New York City-based x.ai today released the professional version of its artificial intelligence powered personal assistants, which are designed to schedule meetings for you.
Founded in 2014, it's the company's first effort to monetize its service. Up until this point, users of the product were beta testers.
X.ai does offer a free personal edition on its site, but there’s a waitlist. Stefanie Syman, VP of communications and customer experience for x.ai, said that edition will be available in 2017. It will offer up to five meetings per month.
The professional edition offers unlimited meetings, a personalized signature and more. It costs as low as $39 a month.
X.ai co-founder and CEO Dennis R. Mortensen also plans to release a business version offering both unlimited meetings and a team administration interface for around $59 monthly.
Virtual Assistants Amy & Andrew
X.ai's two personal assistants — Amy Ingram and her brother, Andrew — check calendars, exchange email and schedule meetings. They are primarily automated. But Mortensen has said that some of the queries that stump the two virtual assistants are sent to humans or AI Trainers for review.
Early users like Software Engineer Aaron Critchley described Amy on Quora as a significant time saver that cut more than four hours from his scheduling time in the first month he was using her.
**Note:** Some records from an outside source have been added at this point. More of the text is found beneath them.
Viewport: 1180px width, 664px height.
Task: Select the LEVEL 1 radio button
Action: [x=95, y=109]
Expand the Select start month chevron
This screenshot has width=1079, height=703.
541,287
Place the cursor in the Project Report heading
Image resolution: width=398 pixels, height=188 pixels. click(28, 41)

She also "sounds beautifully human," he noted.
Other users have expressed similar sentiments on Twitter:
Someone rang our office switchboard asking for my 'assistant' Amy - switchboard entirely confused. Can't live without her now @xdotai !— Jonathan (@Jldb) September 22, 2016
Syman told CMSWire the company has actually received love notes from users relating how much time the technology saves them.
Putting AI to Work
X.ai was co-founded by Mortensen; COO Alex Poon; CTO Matt Casey; and Chief Data Scientist Marcos Jimenez. The company launched its initial beta version of its AI personal assistant in June 2014.
How's it work?
Users simply copy Amy or Andrew on an email and the selected virtual assistant takes over scheduling from there.
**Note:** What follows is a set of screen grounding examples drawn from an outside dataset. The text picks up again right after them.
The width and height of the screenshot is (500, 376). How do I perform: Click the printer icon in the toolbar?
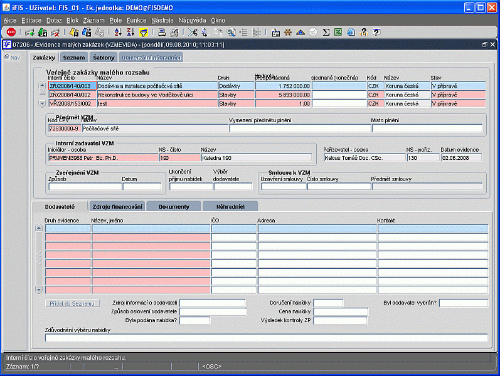[x=161, y=32]
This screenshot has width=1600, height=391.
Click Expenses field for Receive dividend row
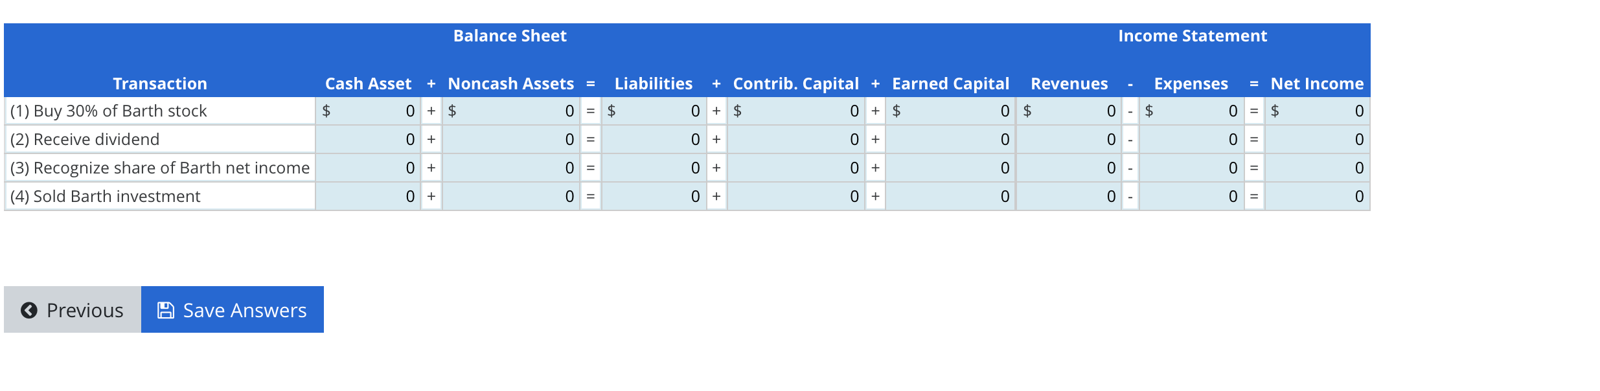(x=1192, y=139)
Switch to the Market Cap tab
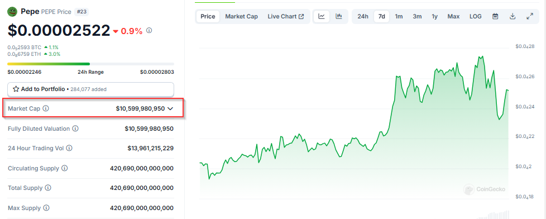 coord(241,16)
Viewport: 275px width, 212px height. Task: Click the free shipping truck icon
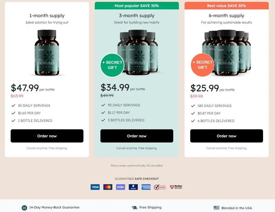point(135,208)
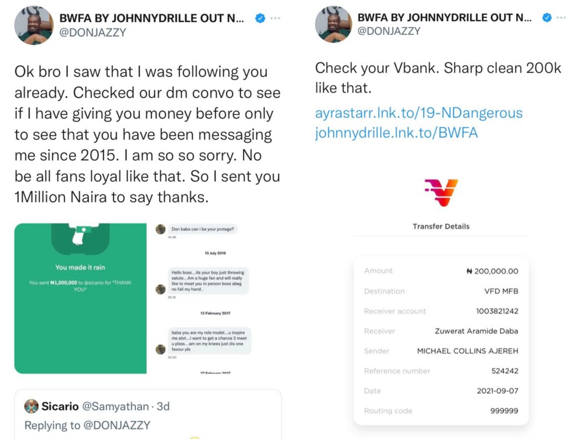The image size is (568, 439).
Task: Open the green 'You made it rain' image
Action: tap(80, 298)
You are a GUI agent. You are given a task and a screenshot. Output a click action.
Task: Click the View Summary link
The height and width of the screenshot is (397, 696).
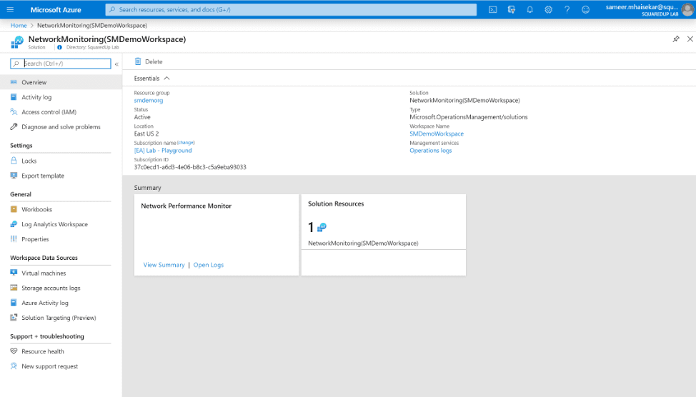164,265
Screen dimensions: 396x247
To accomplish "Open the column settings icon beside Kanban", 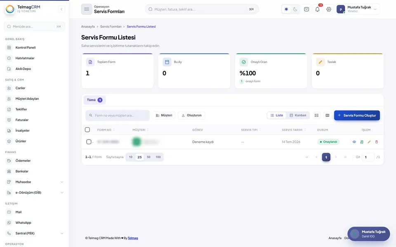I will (x=327, y=115).
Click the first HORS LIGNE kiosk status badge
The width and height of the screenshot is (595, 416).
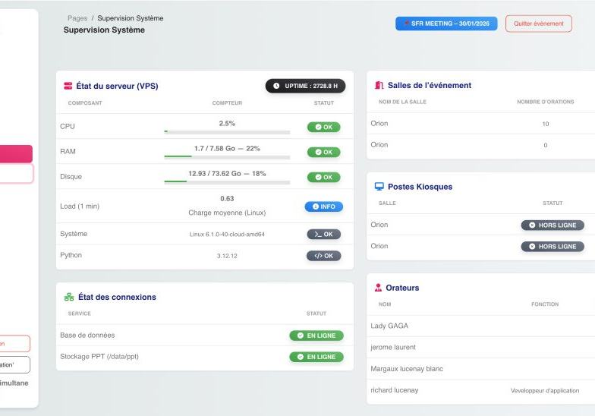[x=553, y=225]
The x.ai team leveraged a "huge data set" to help build their core infrastructure, Mortensen said in a statement:
- “Teaching a machine to understand natural language, even using the most advanced data science, is by any definition super hard. Add to that the fact that meeting scheduling is a high-accuracy setting. So it was important for us to wait to roll out a paid product until we felt Amy was smart enough to schedule meetings nearly flawlessly.”
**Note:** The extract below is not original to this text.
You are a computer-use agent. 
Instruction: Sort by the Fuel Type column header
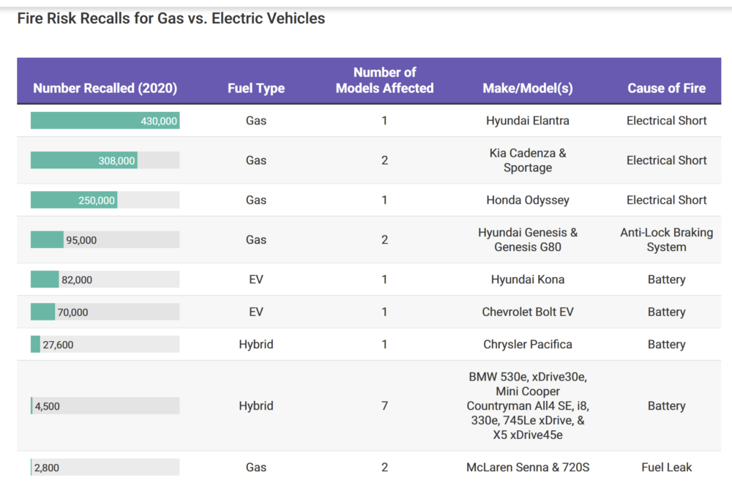[255, 89]
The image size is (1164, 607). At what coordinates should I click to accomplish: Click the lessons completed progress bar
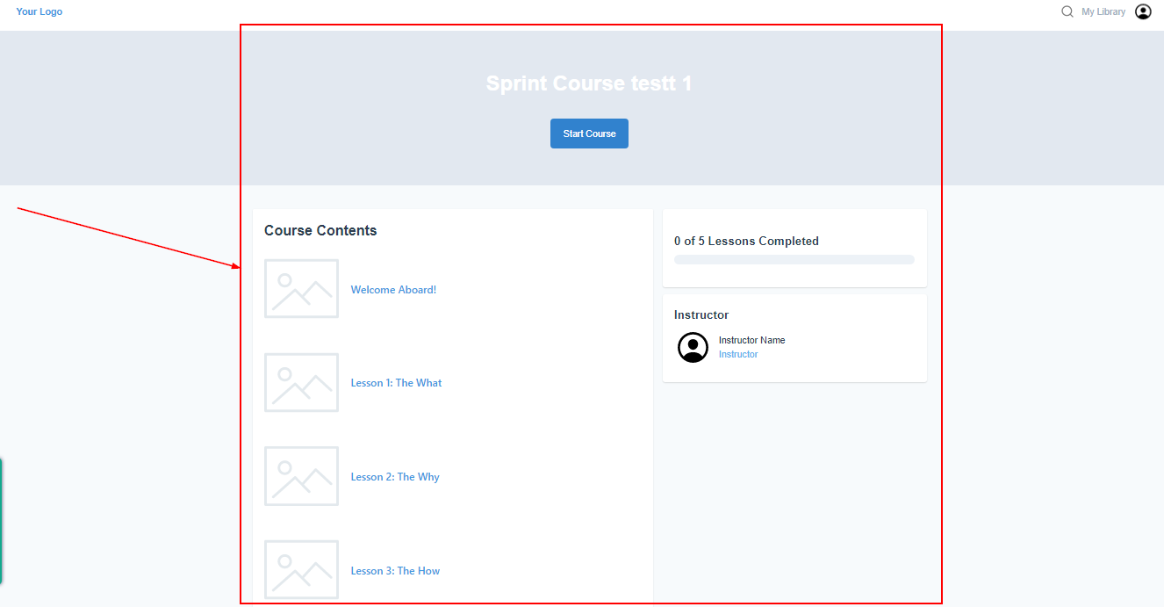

"The paid product is a big step for us," Syman said. The virtual assistants support Google, Outlook and Microsoft Office 365 calendars. It does not yet support Exchange but that's in the roadmap, Syman said.
The company has worked hard to train Amy and Andrew to be ready for the "ambiguity of human communication," Syman said. "Someone may fire off an email at 1 a.m. asking to push out a meeting tomorrow to 11 a.m. They really mean today."
"People think they're saying one thing and they're really saying another."
The company has also moved to humanize Amy and Andrew as best they can for "seamless, natural interactions."
AI Picks Up Steam
Larger enterprises are deploying AI, too. Salesforce recently unveiled its plans for Salesforce Einstein, which will uses AI to empower salespeople. And at its annual user conference in July, OpenText released its future cognitive analytics technology, Magellan.